*PASSAGE GIVEN:*
- - - -

Hi beautiful People,

I am trying to give permission to external IP address to access one of my server in the network. How can i give permission from Palo alto firewall. I have PA-3220 model of Palo alto.

Please kindly give me solution to this.

And also how can I disable AGL SIP on that?

 

3 REPLIES 3

L4 Transporter

Hi,

Unsure what version of PanOS you are running, but the KB article below should be enough to guide you to where you can disable SIP ALG.

How to Disable SIP ALG - Knowledge Base - Palo Alto Networks

With regards to allowing an external IP access to one of your internal servers, this will likely involve both a Security policy rule and a NAT policy rule.  It may not be the best solution from a security perspective though.

 

I would ask that you provide a little more information before doing this so that we can understand the context of what you are trying to achieve.  

 

Thanks,

Dave

This is The Job request I got  for Ip addressing part please:-   

a new Ecommerce server is setup and the traffic from the new external server to the trusted internal server is blocked.

- - - -

*PROBLEMS TO WORK ON:*
[a] Answer these questions on the Palo Alto firewall thread:
(i) Which Palo Alto model does the original poster have?
(ii) According to the reply, what two kinds of policy rule will allowing an external IP to reach an internal server likely involve?
(iii) In the job request, what traffic is blocked?
[b] Write a continuation of the Palo Alto firewall thread, starting after its last sentence.
The listing after the Palo Alto firewall thread plays no part in this work.

*GIVEN INFORMATION:*
- - - -

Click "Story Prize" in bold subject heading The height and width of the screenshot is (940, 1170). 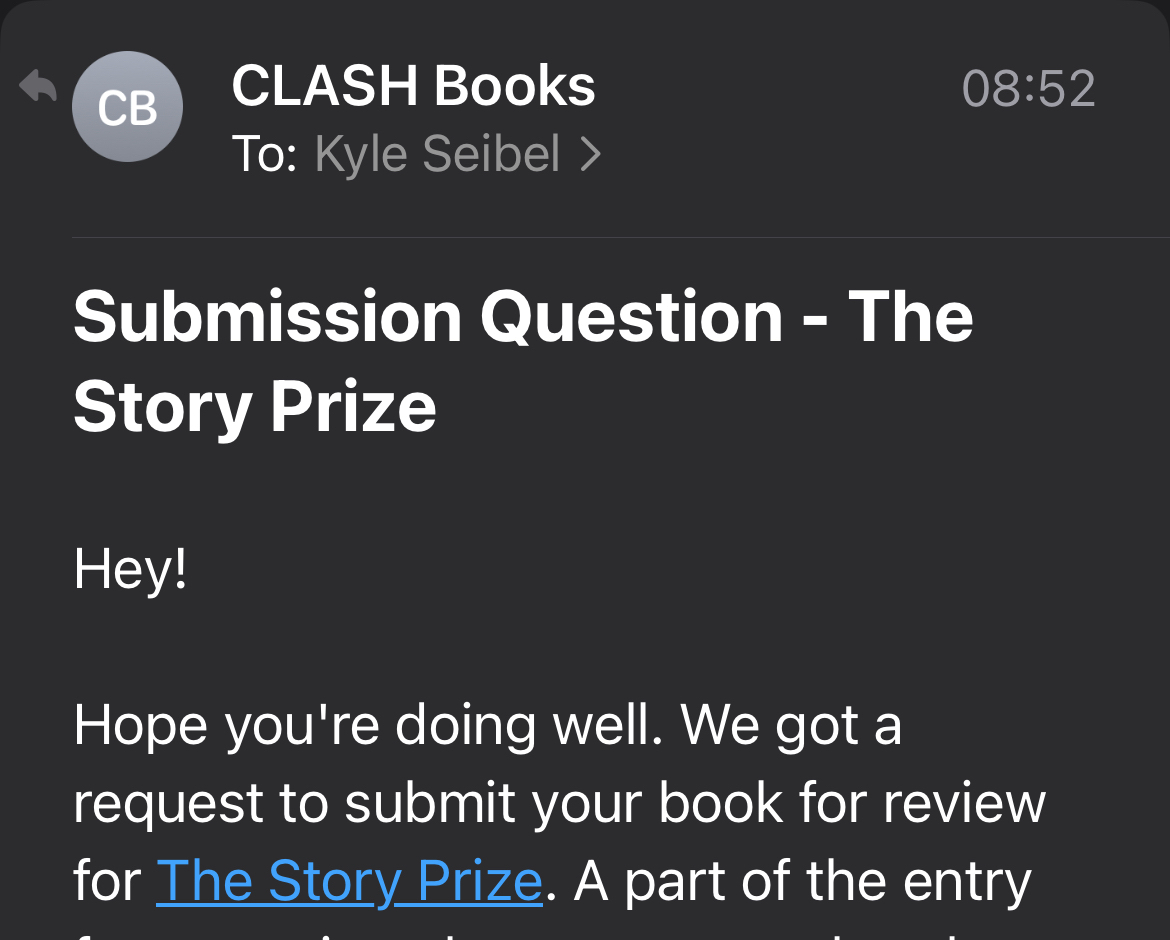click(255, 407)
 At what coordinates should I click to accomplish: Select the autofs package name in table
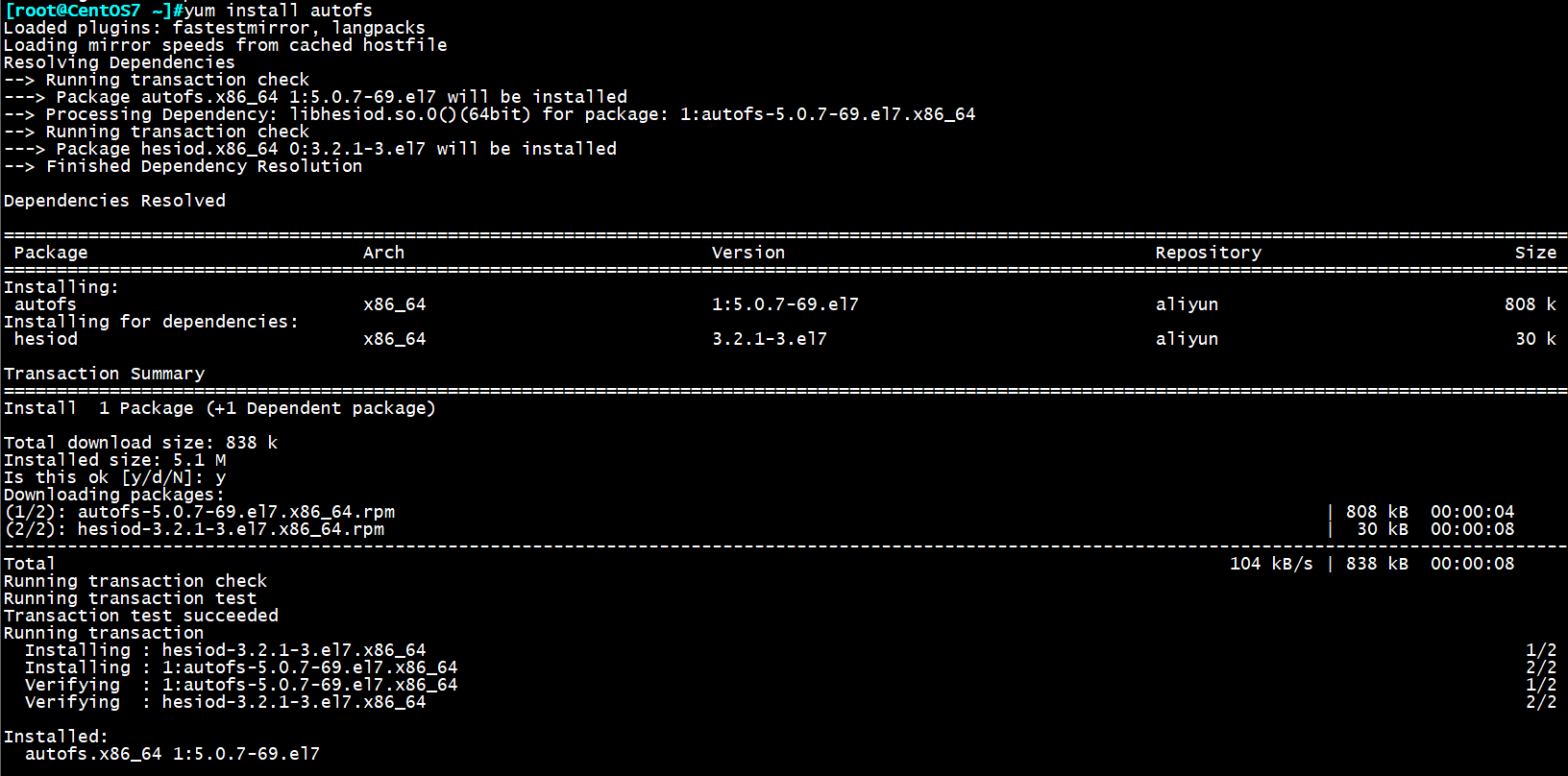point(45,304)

- - - -

*OUTPUTS IN ORDER:*
[a]
(i) A PA-3220.
(ii) A Security policy rule and a NAT policy rule.
(iii) The traffic from the new external server to the trusted internal server.

[b]
Traffic from the new server to the internal server should be allowed, How do you suggest on it?

Hello @lprasad , publishing the server is easy.

 

Now you must create a NAT.

A destination NAT:

Source zone Untrust/WAN, destination Zone WAN/Untrust ( The WAN or Untrust zone you have defined in your AP ).
Destination Address: Here you must point to the public IP that you are going to use to publish your service, for example the IP of your Public Interface or another IP that you define. Then in Translated Packet Destination Translate there you set the Private IP, the internal IP of your server is 192.168.0.20 I understand, according to what you have mentioned in the Post.

Now, after you have the destination NAT policy created, you must apply the security policy.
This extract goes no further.